=== What this task involves ===
Pull out every line of the material below that contains the word "Where".

=== Records to process ===
========

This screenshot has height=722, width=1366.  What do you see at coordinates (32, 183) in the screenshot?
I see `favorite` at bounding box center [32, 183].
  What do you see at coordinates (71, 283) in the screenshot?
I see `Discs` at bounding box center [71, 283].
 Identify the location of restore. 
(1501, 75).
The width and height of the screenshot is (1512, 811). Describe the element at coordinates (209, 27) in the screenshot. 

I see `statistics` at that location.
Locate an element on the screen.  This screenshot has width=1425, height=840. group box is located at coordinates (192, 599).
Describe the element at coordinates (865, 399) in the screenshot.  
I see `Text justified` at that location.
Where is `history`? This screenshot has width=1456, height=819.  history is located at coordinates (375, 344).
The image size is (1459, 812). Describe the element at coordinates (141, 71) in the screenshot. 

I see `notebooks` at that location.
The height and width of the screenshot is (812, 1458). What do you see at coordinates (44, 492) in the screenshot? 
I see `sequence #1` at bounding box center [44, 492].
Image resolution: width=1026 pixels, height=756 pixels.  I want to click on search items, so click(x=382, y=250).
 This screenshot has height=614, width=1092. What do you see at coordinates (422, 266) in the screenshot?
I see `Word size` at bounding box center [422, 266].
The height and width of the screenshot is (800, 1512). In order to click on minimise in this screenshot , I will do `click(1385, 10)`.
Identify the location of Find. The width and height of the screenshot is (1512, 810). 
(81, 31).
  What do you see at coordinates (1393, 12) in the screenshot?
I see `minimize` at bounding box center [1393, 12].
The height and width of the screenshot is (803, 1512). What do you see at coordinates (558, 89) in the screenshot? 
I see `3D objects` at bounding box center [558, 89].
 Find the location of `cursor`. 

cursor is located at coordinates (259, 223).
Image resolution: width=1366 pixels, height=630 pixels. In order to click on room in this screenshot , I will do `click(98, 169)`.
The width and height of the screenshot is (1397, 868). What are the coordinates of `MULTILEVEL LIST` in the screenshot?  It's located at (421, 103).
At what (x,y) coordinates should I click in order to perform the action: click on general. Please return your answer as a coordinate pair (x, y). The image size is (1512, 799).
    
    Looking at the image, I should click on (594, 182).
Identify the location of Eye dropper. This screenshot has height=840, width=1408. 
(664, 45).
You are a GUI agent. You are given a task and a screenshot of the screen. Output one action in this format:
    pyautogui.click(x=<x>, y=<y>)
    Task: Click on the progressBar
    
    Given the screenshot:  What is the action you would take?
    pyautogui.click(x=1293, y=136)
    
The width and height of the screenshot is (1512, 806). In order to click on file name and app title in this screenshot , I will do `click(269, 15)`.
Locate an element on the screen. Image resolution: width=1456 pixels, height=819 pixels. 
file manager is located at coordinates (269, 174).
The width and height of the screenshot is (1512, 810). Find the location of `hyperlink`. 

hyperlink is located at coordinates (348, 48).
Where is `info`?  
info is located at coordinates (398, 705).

========

=== Finished exercise ===
Where is `history`? This screenshot has width=1456, height=819.  history is located at coordinates (375, 344).
Where is `info`?  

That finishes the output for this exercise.